= Louise Mirrer =

American historian

Louise Mirrer is an American historian who is president and CEO of the New York Historical.

==Biography==
Mirrer was born in Brooklyn Heights. Her father, Dr. Gerald Mirrer, an internist, was one of the founding doctors of North Shore Hospital on Long Island, and her mother, Mildred, was a historian and educator. She graduated from the University of Pennsylvania, where her thesis concerned the cult of the Virgin Mary. She later earned a Ph.D. in the Spanish language and a Ph.D. in humanities from Stanford University. She taught in the Spanish departments at Fordham University and the University of Minnesota; at the latter institution, she became vice provost for arts, sciences, and engineering. She then became executive vice chancellor for academic affairs at the City University of New York.

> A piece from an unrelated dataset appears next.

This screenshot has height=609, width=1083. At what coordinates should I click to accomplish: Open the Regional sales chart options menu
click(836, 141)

She was named president of the New York Historical in 2004. Exhibits launched by the New-York Historical Society under Mirrer's direction include Slavery in New York; New York Divided: Slavery and the Civil War; A New Light on Tiffany: Clara Driscoll and the Tiffany Girls; French Founding Father: Lafayette's Return to Washington's America; Grant and Lee in War and Peace; Lincoln and New York, Nueva York. Mirrer has also overseen the expansion of its educational offerings, and its 2025 rebrand. The Center for Women's History at the museum was opened in 2016.

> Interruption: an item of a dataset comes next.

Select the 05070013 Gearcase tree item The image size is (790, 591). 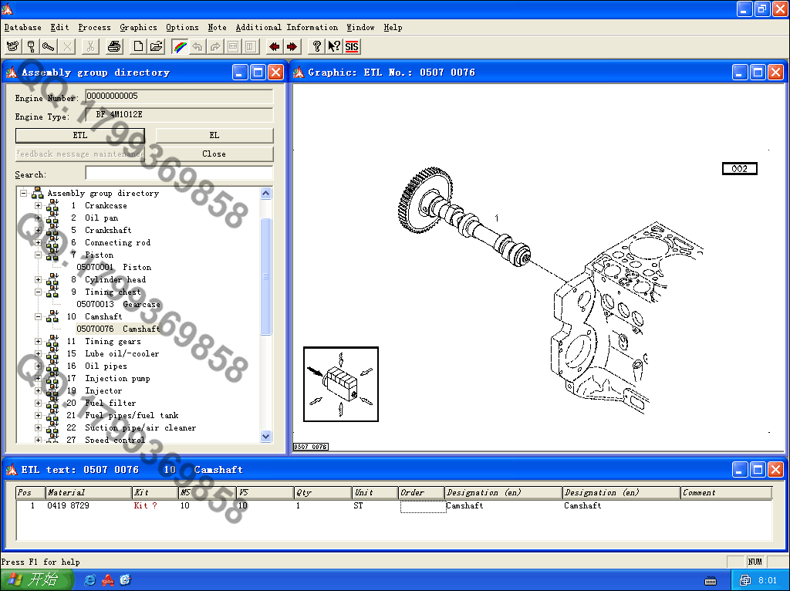(x=118, y=305)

Mirrer is married to David Halle, a sociologist, and has three children. She lives in a maisonette on Beekman Place.

==Honors==
- YWCA Women Achievers Award, 2000
- Citation of Honor, Queens Borough President's Office, 2001
- Women Making History Award, Queensborough Community College, 2001
- Leadership Award, Asian-American Research Institution, 2003
- New York Post's 50 Most Influential Women in New York, 2003
- Woman of Distinction Medal, League of Women Voters (2007)
- Philip Merrill Award for Outstanding Contributions to Liberal Arts Education, ACTA, 2014;

In 2007 she was made an honorary fellow of Wolfson College, Cambridge.